Abstract

In recent years, pervious concrete has become an emerging material for healthier ground water recharge and superior control of high stormwater runoff. This is facilitated by the high void content of the material. The void content percentage is an important design variable, as it correlates permeability as well as the strength of the material. Therefore, an accurate quantification of the void content is needed. A recently developed ASTM standard (ASTM C1754/C1754M-12) presents a method for determining the density and void content of hardened pervious concrete; however, there are still some issues apparent with this standard. The main issue is that the standard does not consider the absorption of the aggregate or the paste, which could adversely affect the results. Other concerns include the buoyant force due to trapped air when submerging the specimens, the high drying temperature in drying method B, which causes cracking and renders the specimen unusable for other testing, and the lengthy time requirement. This study further articulated these issues and presented two alternative testing techniques, one novel technique (Torres method) and one modified ASTM C1754 test method that can be used to better determine the void content of pervious concrete.
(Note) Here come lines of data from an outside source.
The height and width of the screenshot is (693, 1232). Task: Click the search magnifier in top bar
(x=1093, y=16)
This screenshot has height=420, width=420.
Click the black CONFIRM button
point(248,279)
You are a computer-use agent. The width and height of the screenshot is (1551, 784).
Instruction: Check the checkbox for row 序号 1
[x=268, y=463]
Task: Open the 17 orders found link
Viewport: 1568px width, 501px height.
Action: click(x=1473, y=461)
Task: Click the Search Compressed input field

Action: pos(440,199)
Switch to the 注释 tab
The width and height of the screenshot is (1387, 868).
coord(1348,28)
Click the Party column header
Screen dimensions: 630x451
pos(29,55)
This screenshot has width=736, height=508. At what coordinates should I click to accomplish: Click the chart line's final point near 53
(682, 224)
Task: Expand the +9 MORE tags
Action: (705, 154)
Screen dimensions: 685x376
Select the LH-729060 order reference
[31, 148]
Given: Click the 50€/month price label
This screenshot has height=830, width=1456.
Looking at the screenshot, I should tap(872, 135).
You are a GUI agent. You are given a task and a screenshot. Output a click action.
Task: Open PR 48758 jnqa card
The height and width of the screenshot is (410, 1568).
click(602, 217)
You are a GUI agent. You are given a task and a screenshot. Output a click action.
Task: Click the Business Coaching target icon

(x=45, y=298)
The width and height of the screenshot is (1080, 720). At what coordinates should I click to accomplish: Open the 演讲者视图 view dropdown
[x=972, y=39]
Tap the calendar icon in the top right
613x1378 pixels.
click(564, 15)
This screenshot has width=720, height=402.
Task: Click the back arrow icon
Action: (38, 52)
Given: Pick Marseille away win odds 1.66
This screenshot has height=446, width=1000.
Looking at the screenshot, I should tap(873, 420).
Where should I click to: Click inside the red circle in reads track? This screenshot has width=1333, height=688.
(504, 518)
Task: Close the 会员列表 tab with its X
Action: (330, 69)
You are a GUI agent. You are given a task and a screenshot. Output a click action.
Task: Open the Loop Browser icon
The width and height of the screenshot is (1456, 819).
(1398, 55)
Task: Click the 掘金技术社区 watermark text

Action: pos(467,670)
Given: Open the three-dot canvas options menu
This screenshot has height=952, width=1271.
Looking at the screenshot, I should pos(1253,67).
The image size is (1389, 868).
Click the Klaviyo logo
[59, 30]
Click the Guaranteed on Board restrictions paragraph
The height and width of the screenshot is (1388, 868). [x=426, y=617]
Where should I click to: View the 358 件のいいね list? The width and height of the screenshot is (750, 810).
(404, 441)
The Torres method developed in this study placed the pervious concrete specimen in saturated surface dry (SSD) condition prior to determining the void percentage, such that the absorbed water mass was removed from the calculation. Additionally, a modified ASTM C1754 was developed that also placed the specimens in an SSD condition while still using the water tank used in ASTM C1754. The results from both of the developed methods showed lower void percentages for the specimens tested than with the current ASTM C1754 (drying method A and B) standard. The results indicated that including the absorbed water mass into the calculation ultimately resulted in higher void percentages.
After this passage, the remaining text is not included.